# Best lighting option



## Zoe (Feb 26, 2006)

What's better, to have over 3 WPG of PC light (between 6.5k and 10k K rating), or 2 WPG of PC, with 50/50 actinic?
With just LR, soft corals, easy shrooms and polyps.


----------



## Reefneck (Oct 15, 2005)

You will get more growth with the first option with a yellow tone.

Less growth with option #2 with a little blue color.

The Actinics are really for aesthetics. You don't have to have them. Personal Choice.


----------



## Damon (Jan 18, 2005)

Reefneck said:


> The Actinics are really for aesthetics. You don't have to have them. Personal Choice.


Agreed. Even though some corals do prefer a little "blue" in their lives to feel more at home. None of our tanks are deep enough where the reds cant penetrate.


----------



## Zoe (Feb 26, 2006)

LFS guy told me that actinic is needed for algae growth?


----------



## harif87 (Jun 5, 2006)

Reefneck said:


> The Actinics are really for aesthetics. You don't have to have them. Personal Choice.

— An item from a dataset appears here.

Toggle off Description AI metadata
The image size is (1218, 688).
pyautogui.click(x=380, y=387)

This may be partially true, but there is evidence that the blue light it may play a role in the rate of photosynthesis in corals. Its true with terrestrial plants, but then again it may be different with coral and underwater plant species. 

But like Reefneck and Damon said, youll get better growth with more "red" light.

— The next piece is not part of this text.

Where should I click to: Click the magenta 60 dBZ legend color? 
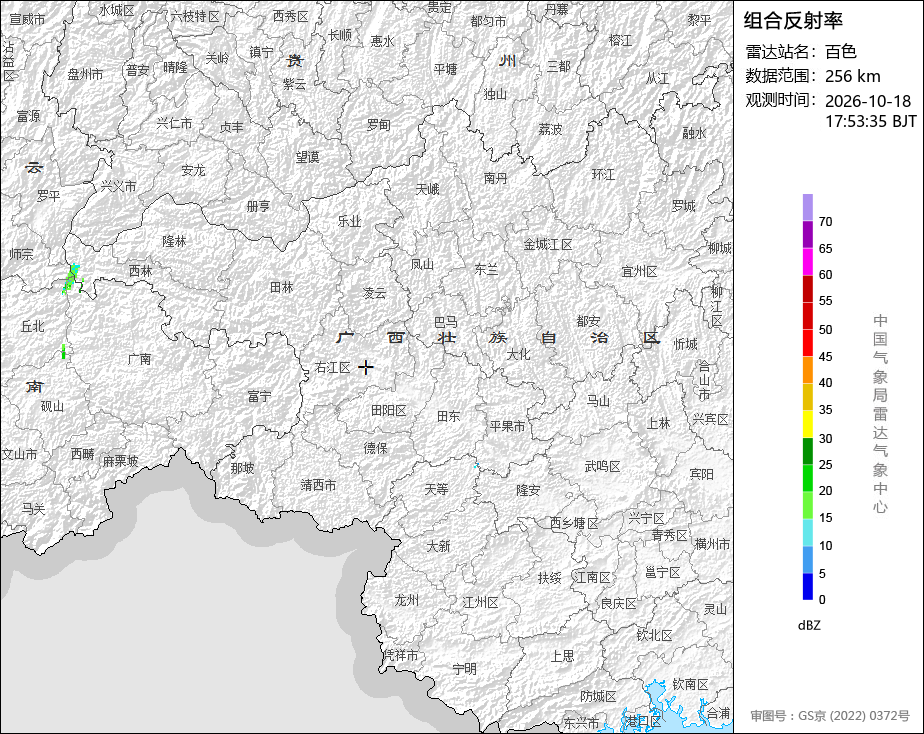click(x=808, y=262)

BTW, i wouldnt go measuring your light in WPG. How deep is your tank? Thats the main question you should be asking.


----------



## Damon (Jan 18, 2005)

Tank depth is not a factor 99% of the time. Even reds can penetrate to a depth of 4 feet. Its over that depth when we worry about intensity and spectrum penetration. It would tank a large aquarium to equate this into home aquaria lighting.


----------



## harif87 (Jun 5, 2006)

I beg to differ. IMO (and i know im not the only one with this take)tank depth should be considered 100% of the time. I mean after all you wouldnt set up a 10g nano with a 275 watt MH on there. On a few other boards that im a part of, the first thing they ask when there is a question on lighting is "how deep is your tank"

Also, how will the reds penetrate if the light itself isnt strong enough? Thats one of the reasons why the wpg rule went out the window.


----------



## Bear (Jun 8, 2006)

Tank depth is a huge factor every time. If it wasn't then why would mushrooms bleach in my tank at the top of the rockwork but at the bottom color up perfectly? And why would sps fail to get enough light at the bottom?

In the ocean it may take quite a depth to make a difference, but aquarium light bulbs are no star.

Im with harif on this one, WPG doesn't hold so much water


----------



## Zoe (Feb 26, 2006)

Sorry guys, I thought it was too shallow to bother mentionning. It's about 10" high. Pretty shallow.


----------



## Fishnewb1 (Mar 24, 2006)

i would think that the 50/50 would be fine for a tank that small if you like the partial blue color. Its all about preference and we cant tell you that.


----------



## Bear (Jun 8, 2006)

What size tank is this if its only 10" tall? What are the tanks dimensions?

What is the light set up?

It's just hard to answer a question like this without knowing everything else.


----------



## Damon (Jan 18, 2005)

Bear said:


> Tank depth is a huge factor every time. If it wasn't then why would mushrooms bleach in my tank at the top of the rockwork but at the bottom color up perfectly? And why would sps fail to get enough light at the bottom?
> 
> In the ocean it may take quite a depth to make a difference, but aquarium light bulbs are no star.
> 
> Im with harif on this one, WPG doesn't hold so much water



I agree to an extent. But we are not dealing with N.O. lighting either. (Thats the main reason wpg went out the window). Wit power compacts or higher (which the poster stated they have), Depth isn't the issue, coral placement is. Your mushrooms could bleach out but its impossible to have a tank where anything can be placed anywhere. Some corals like higher lighting, some dont. Even with MH you have to place some lower than you would with VHO and vice versa. With tanks 48 inches or less there is no problem with penetration of light with PC bulbs or better.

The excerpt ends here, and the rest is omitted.